In a recent study (Driessen et al., 2004), neural correlates of traumatic memory versus aversive but nontraumatic memory were investigated in BPD patients with (n = 6) and without PTSD (n = 6). Comparing the reaction to the two memory types, differential responses for BPD patients with and without PTSD were found: Those without current PTSD showed a widespread activation of the orbitofrontal cortex (OFC) in both hemispheres, whereas those with current PTSD demonstrated only minor activation of the right more than the left OFC. Instead, there was a major right-sided activation of the anterior temporal lobe, including para-hippocampal gyrus and amygdala. These results may indicate the existence of different neural networks in trauma-associated mental disorders.

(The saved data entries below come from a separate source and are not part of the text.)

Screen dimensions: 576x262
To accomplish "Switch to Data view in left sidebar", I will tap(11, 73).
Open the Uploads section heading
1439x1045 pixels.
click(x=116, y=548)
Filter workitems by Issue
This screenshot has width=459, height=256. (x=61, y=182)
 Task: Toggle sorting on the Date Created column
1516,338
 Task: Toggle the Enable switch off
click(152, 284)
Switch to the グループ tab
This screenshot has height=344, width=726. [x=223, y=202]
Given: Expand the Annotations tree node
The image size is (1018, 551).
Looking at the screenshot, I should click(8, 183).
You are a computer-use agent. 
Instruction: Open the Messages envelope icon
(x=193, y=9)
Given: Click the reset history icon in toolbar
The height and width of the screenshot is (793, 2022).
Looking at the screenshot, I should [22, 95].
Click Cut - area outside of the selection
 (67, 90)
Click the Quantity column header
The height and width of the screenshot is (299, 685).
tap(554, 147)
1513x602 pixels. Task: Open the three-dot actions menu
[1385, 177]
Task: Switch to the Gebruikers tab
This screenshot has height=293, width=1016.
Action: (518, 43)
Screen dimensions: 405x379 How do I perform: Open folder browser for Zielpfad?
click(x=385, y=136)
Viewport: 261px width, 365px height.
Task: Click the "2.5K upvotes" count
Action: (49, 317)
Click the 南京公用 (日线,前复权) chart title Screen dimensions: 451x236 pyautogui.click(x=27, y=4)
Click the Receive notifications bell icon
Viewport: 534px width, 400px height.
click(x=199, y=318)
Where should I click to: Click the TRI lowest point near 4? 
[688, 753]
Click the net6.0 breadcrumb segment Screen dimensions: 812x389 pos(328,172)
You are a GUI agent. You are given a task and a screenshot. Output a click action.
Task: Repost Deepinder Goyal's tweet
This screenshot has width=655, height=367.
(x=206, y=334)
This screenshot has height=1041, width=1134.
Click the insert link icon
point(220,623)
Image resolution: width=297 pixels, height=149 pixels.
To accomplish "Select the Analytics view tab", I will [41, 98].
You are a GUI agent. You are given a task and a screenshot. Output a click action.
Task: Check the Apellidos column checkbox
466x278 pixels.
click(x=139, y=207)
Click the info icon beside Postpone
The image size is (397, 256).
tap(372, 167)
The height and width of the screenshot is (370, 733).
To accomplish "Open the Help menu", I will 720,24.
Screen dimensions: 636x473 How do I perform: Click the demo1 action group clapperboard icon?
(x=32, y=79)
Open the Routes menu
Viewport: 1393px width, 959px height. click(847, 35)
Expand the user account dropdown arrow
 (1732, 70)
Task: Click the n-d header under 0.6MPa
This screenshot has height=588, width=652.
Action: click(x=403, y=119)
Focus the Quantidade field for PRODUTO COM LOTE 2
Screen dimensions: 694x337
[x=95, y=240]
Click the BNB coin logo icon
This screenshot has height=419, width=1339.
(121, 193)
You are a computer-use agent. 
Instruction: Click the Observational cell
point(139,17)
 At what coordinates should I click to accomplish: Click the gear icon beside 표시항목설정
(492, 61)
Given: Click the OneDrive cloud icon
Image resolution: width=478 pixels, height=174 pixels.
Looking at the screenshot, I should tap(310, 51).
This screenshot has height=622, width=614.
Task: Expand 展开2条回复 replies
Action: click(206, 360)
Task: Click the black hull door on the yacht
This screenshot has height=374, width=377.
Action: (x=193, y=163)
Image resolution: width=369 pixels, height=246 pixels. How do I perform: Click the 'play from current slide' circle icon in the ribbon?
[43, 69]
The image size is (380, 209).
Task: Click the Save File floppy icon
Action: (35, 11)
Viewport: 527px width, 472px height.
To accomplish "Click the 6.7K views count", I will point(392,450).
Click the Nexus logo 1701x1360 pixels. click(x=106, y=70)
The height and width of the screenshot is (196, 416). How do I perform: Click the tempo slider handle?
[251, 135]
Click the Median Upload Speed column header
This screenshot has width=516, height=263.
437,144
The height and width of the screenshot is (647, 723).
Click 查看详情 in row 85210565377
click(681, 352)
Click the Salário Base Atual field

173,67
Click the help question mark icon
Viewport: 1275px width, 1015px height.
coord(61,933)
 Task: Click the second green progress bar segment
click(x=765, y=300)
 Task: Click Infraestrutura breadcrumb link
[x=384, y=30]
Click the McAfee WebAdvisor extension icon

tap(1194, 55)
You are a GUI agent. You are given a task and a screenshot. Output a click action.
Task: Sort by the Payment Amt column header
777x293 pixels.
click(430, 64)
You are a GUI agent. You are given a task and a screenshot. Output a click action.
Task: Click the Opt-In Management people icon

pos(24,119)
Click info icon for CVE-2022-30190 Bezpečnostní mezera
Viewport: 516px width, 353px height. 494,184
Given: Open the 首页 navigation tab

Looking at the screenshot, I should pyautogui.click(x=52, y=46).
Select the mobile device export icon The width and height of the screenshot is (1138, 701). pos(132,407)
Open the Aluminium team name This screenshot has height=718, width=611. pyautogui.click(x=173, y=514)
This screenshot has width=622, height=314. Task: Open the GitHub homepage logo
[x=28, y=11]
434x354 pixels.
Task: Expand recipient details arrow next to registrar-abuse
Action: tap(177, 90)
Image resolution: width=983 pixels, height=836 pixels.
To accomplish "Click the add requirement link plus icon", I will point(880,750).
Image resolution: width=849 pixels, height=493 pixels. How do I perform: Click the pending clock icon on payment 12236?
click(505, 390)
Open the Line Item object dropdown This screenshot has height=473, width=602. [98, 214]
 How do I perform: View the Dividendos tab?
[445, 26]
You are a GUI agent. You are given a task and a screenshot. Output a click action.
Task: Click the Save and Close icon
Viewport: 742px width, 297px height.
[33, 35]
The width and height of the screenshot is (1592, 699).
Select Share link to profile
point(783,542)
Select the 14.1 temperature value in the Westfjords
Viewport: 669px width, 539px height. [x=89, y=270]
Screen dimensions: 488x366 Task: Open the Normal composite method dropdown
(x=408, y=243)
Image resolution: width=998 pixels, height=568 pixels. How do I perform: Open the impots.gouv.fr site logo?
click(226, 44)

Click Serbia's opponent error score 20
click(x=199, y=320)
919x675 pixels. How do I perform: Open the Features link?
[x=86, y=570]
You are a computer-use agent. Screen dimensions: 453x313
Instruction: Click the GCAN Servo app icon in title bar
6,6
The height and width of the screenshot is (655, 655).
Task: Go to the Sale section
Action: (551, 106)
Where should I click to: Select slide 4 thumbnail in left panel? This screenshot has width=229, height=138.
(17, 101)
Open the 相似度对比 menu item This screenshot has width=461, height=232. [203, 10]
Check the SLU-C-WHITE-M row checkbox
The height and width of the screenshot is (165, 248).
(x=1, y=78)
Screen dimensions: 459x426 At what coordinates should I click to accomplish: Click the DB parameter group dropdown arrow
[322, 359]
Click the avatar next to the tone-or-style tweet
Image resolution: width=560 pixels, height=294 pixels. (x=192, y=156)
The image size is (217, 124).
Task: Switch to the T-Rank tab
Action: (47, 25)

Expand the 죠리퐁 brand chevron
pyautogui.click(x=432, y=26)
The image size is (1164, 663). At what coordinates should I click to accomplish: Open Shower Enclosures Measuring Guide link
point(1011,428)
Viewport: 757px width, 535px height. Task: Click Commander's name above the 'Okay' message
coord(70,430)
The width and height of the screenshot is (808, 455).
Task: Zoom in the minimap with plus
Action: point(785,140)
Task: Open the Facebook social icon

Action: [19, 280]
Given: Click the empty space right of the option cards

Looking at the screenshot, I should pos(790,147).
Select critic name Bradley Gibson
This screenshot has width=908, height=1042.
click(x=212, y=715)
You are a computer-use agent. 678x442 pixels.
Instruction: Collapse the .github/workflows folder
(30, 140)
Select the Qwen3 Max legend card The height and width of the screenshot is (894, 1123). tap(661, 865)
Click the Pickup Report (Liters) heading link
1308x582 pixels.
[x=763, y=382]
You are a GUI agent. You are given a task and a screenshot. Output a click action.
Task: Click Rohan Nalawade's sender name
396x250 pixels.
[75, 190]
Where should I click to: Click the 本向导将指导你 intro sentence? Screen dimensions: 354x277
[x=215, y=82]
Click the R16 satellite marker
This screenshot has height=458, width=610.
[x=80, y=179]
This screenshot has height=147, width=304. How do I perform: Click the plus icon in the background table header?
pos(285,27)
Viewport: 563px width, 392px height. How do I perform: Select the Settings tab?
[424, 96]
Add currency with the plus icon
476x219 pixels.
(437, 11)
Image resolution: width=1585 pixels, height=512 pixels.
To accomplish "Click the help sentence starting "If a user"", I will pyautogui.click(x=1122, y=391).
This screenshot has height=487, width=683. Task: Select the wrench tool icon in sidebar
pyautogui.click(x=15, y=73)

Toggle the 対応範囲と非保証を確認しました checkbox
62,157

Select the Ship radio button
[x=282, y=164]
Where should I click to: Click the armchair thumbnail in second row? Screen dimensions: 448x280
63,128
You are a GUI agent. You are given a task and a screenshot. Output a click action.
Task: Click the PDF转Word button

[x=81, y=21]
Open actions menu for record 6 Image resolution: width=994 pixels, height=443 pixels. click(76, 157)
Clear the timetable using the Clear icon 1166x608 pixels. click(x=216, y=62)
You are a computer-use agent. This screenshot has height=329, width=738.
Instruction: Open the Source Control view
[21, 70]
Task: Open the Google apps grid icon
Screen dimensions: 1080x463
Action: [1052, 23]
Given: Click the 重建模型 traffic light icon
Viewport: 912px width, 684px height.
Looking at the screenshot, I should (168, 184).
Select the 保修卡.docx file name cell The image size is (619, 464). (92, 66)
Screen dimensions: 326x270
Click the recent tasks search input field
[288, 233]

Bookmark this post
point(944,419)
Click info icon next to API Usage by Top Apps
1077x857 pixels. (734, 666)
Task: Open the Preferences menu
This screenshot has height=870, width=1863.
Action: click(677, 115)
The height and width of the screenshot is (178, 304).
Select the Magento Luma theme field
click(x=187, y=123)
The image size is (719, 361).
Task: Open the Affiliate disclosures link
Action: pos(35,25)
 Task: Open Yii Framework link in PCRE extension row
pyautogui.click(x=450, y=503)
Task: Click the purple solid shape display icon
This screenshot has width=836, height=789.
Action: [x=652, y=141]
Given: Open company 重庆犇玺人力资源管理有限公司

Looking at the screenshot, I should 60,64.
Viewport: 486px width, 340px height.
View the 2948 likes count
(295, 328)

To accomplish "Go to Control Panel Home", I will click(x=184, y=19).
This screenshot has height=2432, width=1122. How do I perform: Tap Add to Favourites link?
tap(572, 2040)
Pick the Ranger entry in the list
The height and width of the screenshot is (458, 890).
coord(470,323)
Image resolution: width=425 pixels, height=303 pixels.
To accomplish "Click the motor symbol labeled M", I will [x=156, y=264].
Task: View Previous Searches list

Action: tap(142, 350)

Taken together, a dysfunction of dorsolateral and medial prefrontal cortex may be associated with the recall of traumatic memories in women with BPD.

As mentioned above, alterations of pain perception and pain processing are a characteristic feature of BPD and may underlie self-injurious behavior in patients with the disorder. Neuroimaging studies revealed the neuroanatomical correlates of pain processing in the brain (Peyron et al., 2000). Two anatomically distinct pathways, distinguished according to their projections through thalamic nuclei, have been identified (Treede et al., 1999): a sensory-discriminative ‘lateral’ pathway projecting from the lateral thalamic nuclei to the primary and secondary somatosensory cortex, and an affective-motivational ‘medial’ pathway projecting from the medial thalamic nuclei to the insula and anterior cingulate cortex. Functional neuroimaging investigations of pain perception in healthy individuals using heat stimuli could demonstrate an involvement of lateral as well as medial pathways in pain processing of healthy human subjects (Bornhoevd et al., 2002; Davis, 2000). Dorsolateral prefrontal cortex appears to have an important pain control function (Lorenz et al., 2003). We used painful heat stimuli in combination with functional magnetic resonance imaging to examine neural processing of pain in BPD (Schmahl and Seifritz, 2003). Compared to normal subjects, BPD patients showed a specific pattern of cortical responses to pain, which was characterized by less activation in posterior parietal cortex and a stronger activation in dorsolateral prefrontal cortex. In addition, patients but not controls revealed a strong deactivation in the perigenual ACC. This pattern of neural activation may be related to disturbed evaluation of pain in patients with BPD.